There was one summer when my dad decided to raise navy beans because they were more profitable then soybeans.  It was also the summer of no rain.  Weeds of course don't care if there is no rain they are hardy!   We couldn't use herbicides on the navy beans because they are an edible bean for human consumption so my dad tried to use the cultivator behind the tractor to dig up the weeds in between the rows.  The ground was too hard because of the lack of rain.  So, the only way to save them was that we had to pull the weeds by hand.  For weeks we pulled and cut out velvet leaf, mustard weed, rag weed and every other weed in between.  It wasn't just a patch either it was a hundred acres worth of weeds. We would start early in the morning, break for lunch and finish in the evening.  I felt like an abused child at the time.  I was so jealous of my sister because she got to ride her bike into town to attend drivers training which got her out of doing some of the weeding.  I did realize though that this was our lively hood and my parents were counting on this crop to keep the debtors off our doorstep.  At the time I knew that times were tough financially for my parents but not until my husband and I started farming did I fully realize how devastating a crop loss can be not only financially but emotionally! What I did know though was that on the first day back to school after summer break I was too embarrassed to read my story about what I did over my summer.  Pulling weeds, baling hay and pitching manure just didn't sound as glamorous as going to Disney World. 

Even though  I missed out on some of those typical kid activities and I used to resent my parents for it  I can  look back now and realize what my parents were doing.  We were part of something important as a family.  We all needed each other and were being taught how work hard as a team to achieve a big goal. 

As my husband and I  raised our kids we expected a lot out of them.  They used to complain just as I did about not being able to sleep in, working through the summer, working on the weekends or not being able to go their friends house all the time because there was work to do be done on the farm.  They also discovered what it was like to be part of something bigger than them.  We worked as a family but also supported each other's dreams of accomplishing our goals. 

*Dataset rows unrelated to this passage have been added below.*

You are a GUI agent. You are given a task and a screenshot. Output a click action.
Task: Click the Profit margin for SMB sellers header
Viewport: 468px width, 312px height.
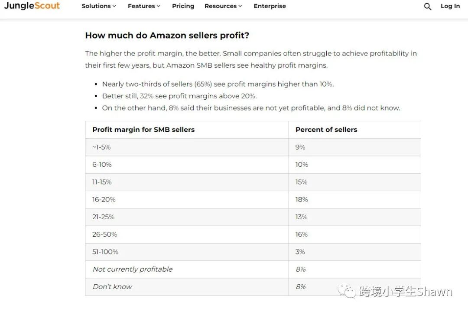pyautogui.click(x=143, y=130)
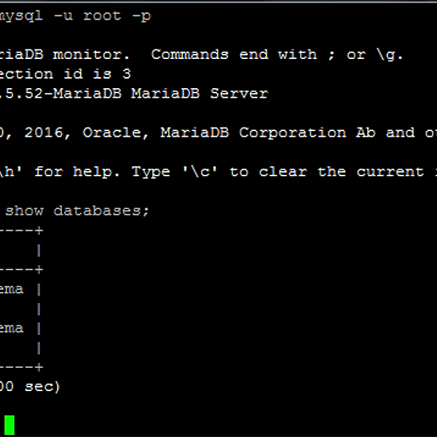This screenshot has height=437, width=437.
Task: Click the top table border plus sign
Action: [39, 230]
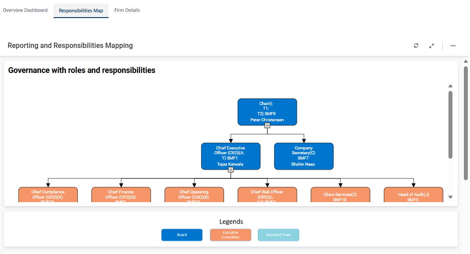Viewport: 470px width, 254px height.
Task: Click the Board legend swatch
Action: click(x=182, y=235)
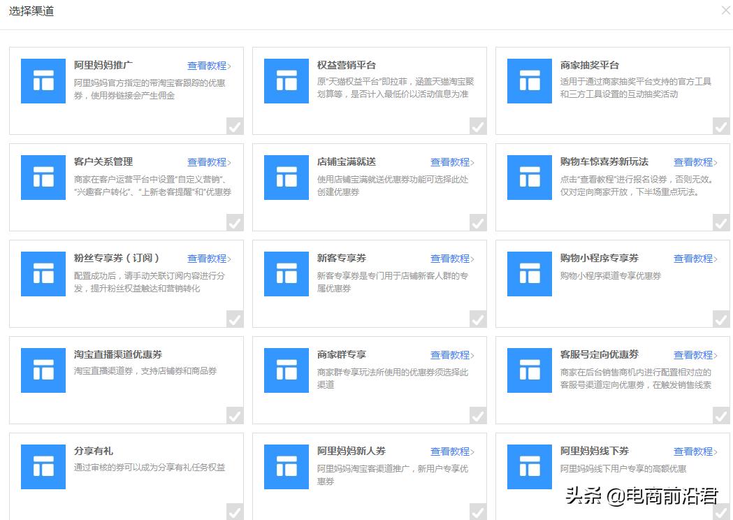Click the 阿里妈妈线下券 channel icon
Viewport: 733px width, 520px height.
(x=530, y=467)
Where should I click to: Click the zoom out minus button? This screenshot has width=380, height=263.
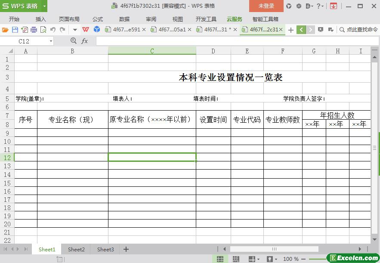pos(303,259)
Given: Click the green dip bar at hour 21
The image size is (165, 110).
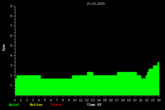Looking at the screenshot, I should [143, 87].
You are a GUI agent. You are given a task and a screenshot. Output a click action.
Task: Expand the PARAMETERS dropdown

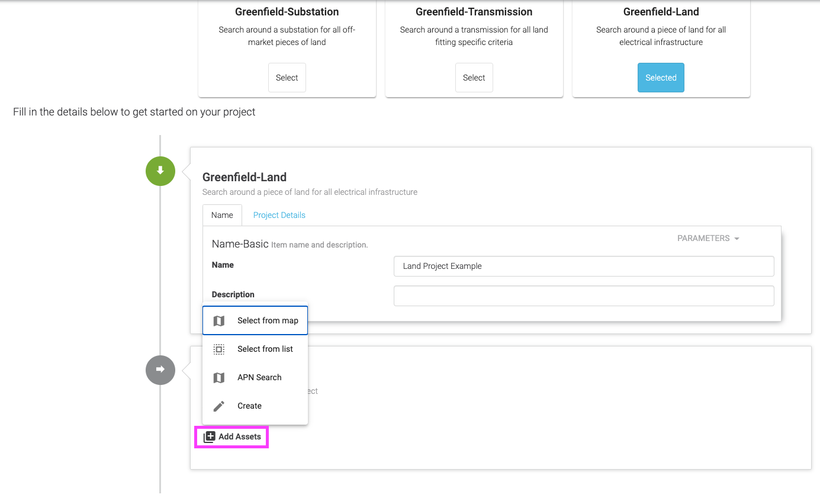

That is why I brag about my daughter to anyone listening or not :)  about how she has her own trucking company, owns several semis, manages employees, and takes care of her finances along side her new husband who does all the maintenance on the equipment.  In her spare time helps do the farming and does our book work. 

Do you think that she is an original or a product of her parents? 

Wednesday, January 15, 2014

Busy

Trent was an avid outdoors man.  And I say man because even at 15 years old he was definitely becoming a man.  He was beginning to be able to do so much around the farm.  The last trip we took up north was over labor day weekend.  Which was just a few days before his accident.  We were so busy (or so I thought at the time). I was preparing my classroom for another school year.  Ashley was beginning her first year of college.  We had just moved her into an apartment which was a life changing time for all of us.  Brad was swamped with the logging business and trying to get ready for the fall harvest season.  All Trent had on his mind was taking another trip to the U.P.  trail riding on our atv's.  He was so intent on going that he got the truck and trailer around.  Loaded everyone's quads and dirt bikes just so that his dad wouldn't have to try to fit it in to his busy work schedule.  He even had to fix the brakes on the trailer and change a tire.  Something is always broke around the farm. 
We went on that trip thanks to Trent getting everyone around. 
We had a great time together as a family that weekend.  Grandma and Grandpa Shrontz even went with ( their one and only time).  The one thing that sticks out to me that weekend was when Trent clogged the toilet .. he was always clogging the toilet wherever we went!  The toilet over flowed and when I asked if he did it all I got was one big shit eating grin and "I couldn't help it". 
I miss that shit eating grin with the dimples!
That was our last family event with Trent.
Our perspective has changed on what busy really is.